• [Input]:
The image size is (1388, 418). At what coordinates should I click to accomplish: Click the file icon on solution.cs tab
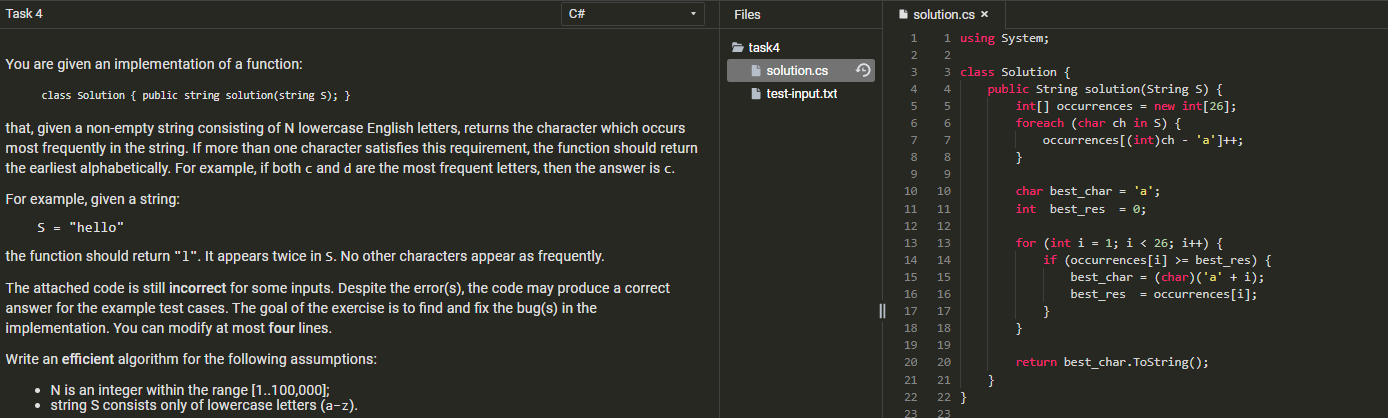point(904,14)
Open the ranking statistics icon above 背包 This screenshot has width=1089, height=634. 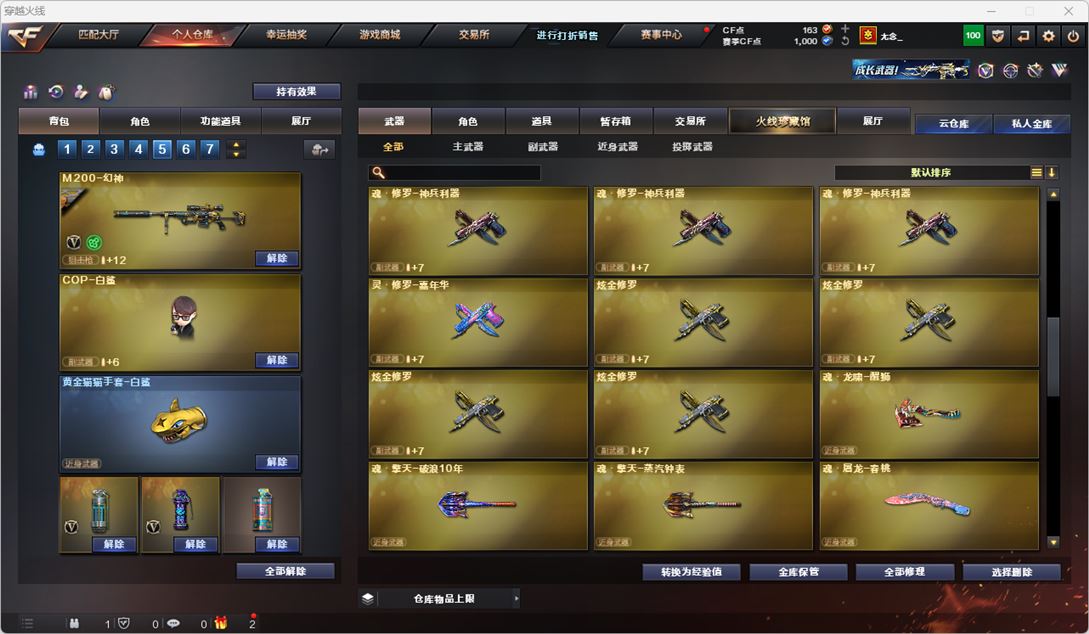point(31,92)
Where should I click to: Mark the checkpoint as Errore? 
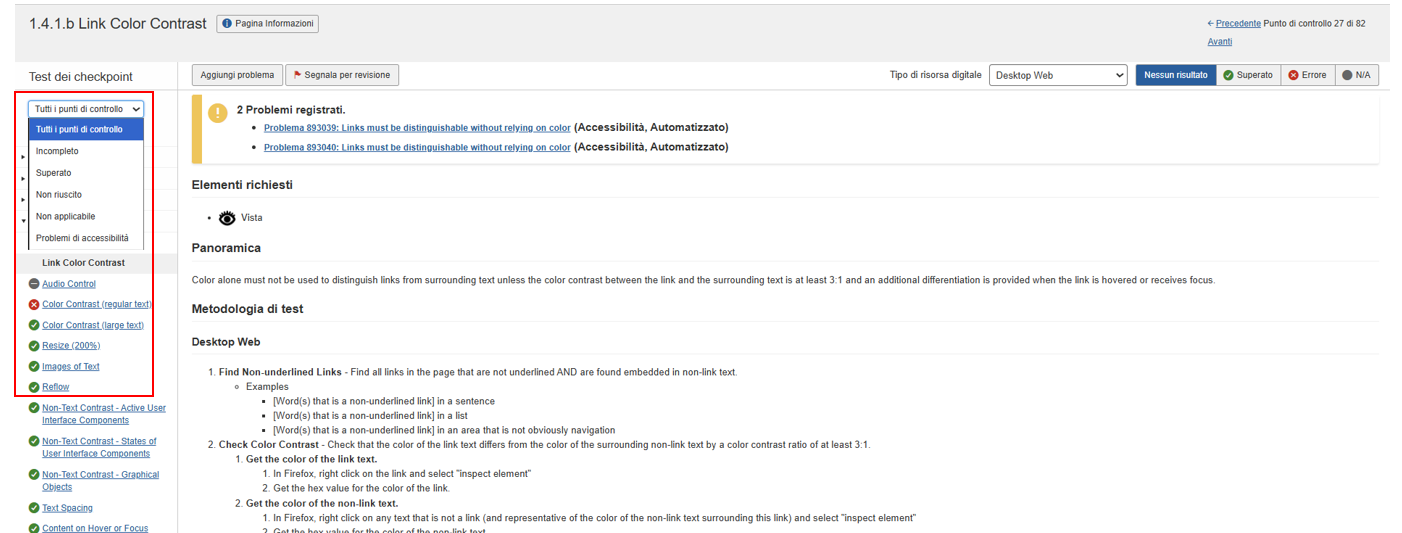[1307, 75]
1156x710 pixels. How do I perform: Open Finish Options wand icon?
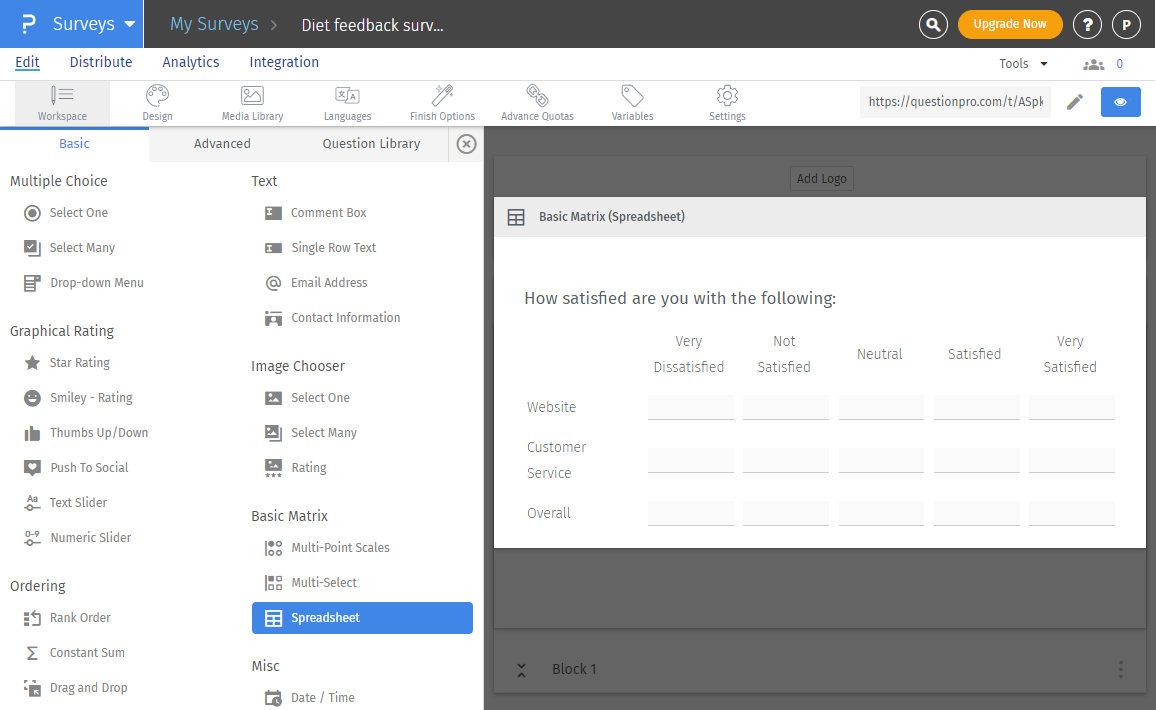(x=442, y=103)
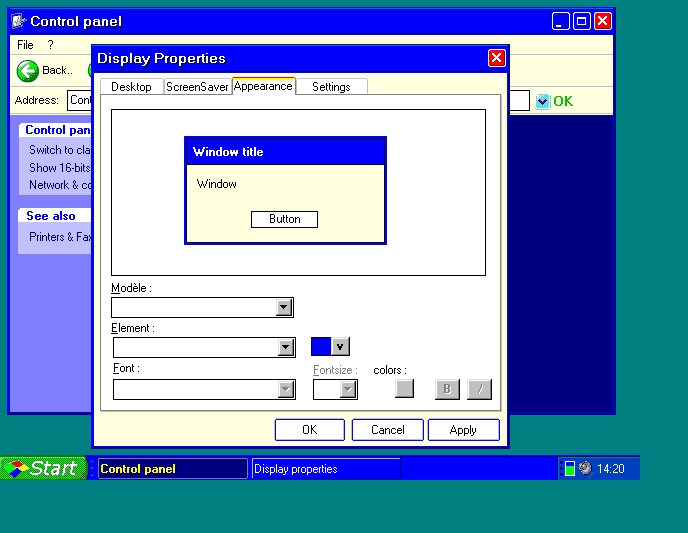Open the blue element color picker
688x533 pixels.
pos(330,347)
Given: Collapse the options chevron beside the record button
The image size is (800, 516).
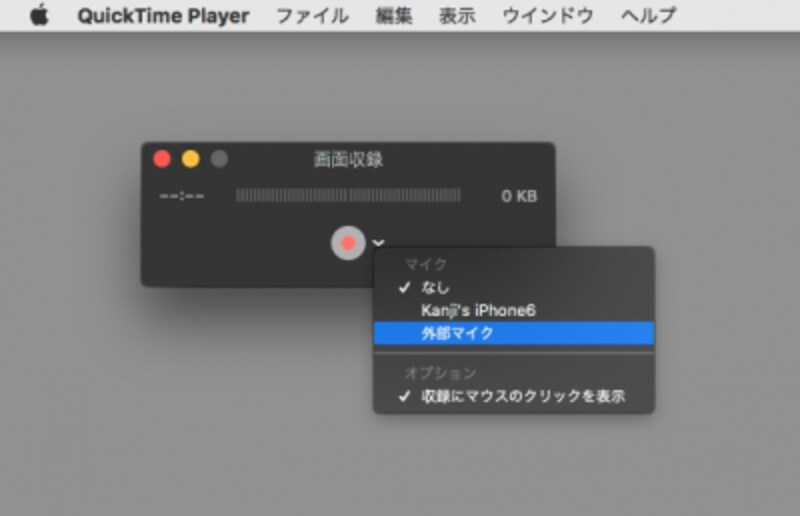Looking at the screenshot, I should (x=379, y=242).
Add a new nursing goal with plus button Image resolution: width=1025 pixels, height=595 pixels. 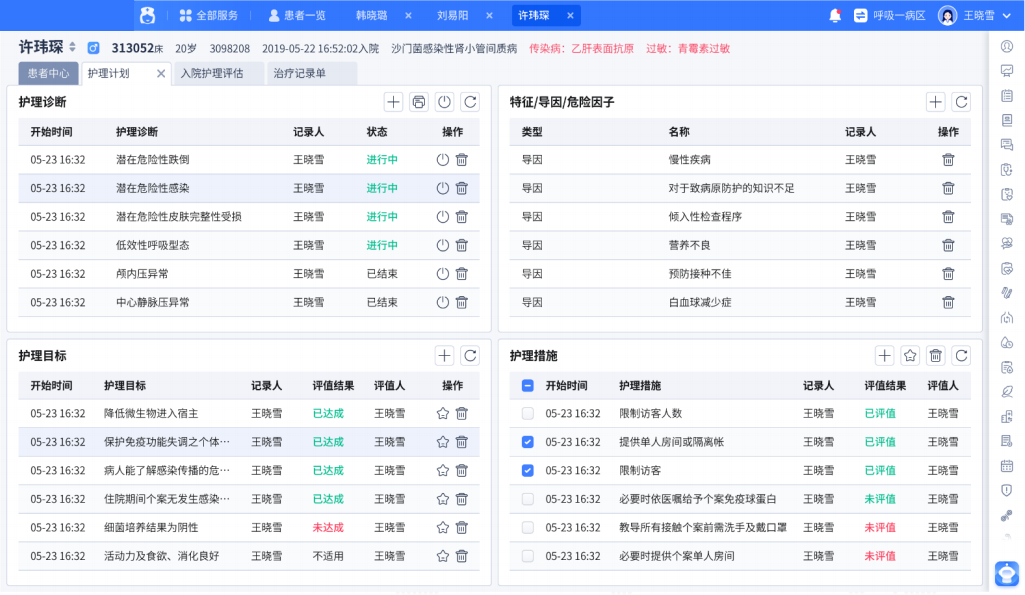[444, 355]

• [Problem]:
Please output the entries between the line containing "Where should I" and the line containing "pos(330,347)", inclusive, reproducing each line exactly and leaving out the pictures.

• [Worked answer]:
Where should I click to: Mark the checkpoint as Errore? 
[1307, 75]
1156x710 pixels. How do I perform: Open Finish Options wand icon?
(x=442, y=103)
Open the blue element color picker
688x533 pixels.
pos(330,347)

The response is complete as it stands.